Given a mask and a value, the mask covers the value if all bits from the value fall into the mask.
For example:
mask: 0b011010
value: 0b010010
true
or
mask: 0b011010
value: 0b010110
false
For int arr[arr_size]
, I need to calculate how many elements of the array are covered by the given mask.
My code:
int count = 0;
for (int index = 0; index < arr_size; index++)
{
// note: always true because of operator precedence
if (arr[index] | mask == mask)
count++;
}
or (slower)
int count = 0;
for (int index = 0; index < arr_size; index++)
{
// note: also broken because of operator precedence, but not always true
if (arr[index] & mask == arr[index])
count++;
}
My program very often needs to calculate the number of such array elements.

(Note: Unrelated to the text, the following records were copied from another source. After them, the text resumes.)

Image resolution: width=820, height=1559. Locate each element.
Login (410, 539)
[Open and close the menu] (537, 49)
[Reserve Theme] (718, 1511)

Can you tell me if there is any way to speed up such calculations? For example using SSE, AVX instructions.
P.S.
My code is turned into 5 instructions by the compiler (with optimizations enabled), but maybe you should use group instructions and this will give an additional speed gain
P.P.S. minimal code:
constexpt block_size = 16;
int arr[] = {rand(), rand(), rand(), rand(), rand(), rand(), rand(), rand(), rand(), rand(), rand(), rand(), rand(), rand(), rand(), rand(), }; // random values for example
int mask = rand();
int count = 0;
for (__int64 cycles = 0; cycles < 0xFFFFFFFF; cycles ++)
{
for (int index = 0; index < block_size; index ++)
{
if (arr[index] | mask == mask)
count++;
}
}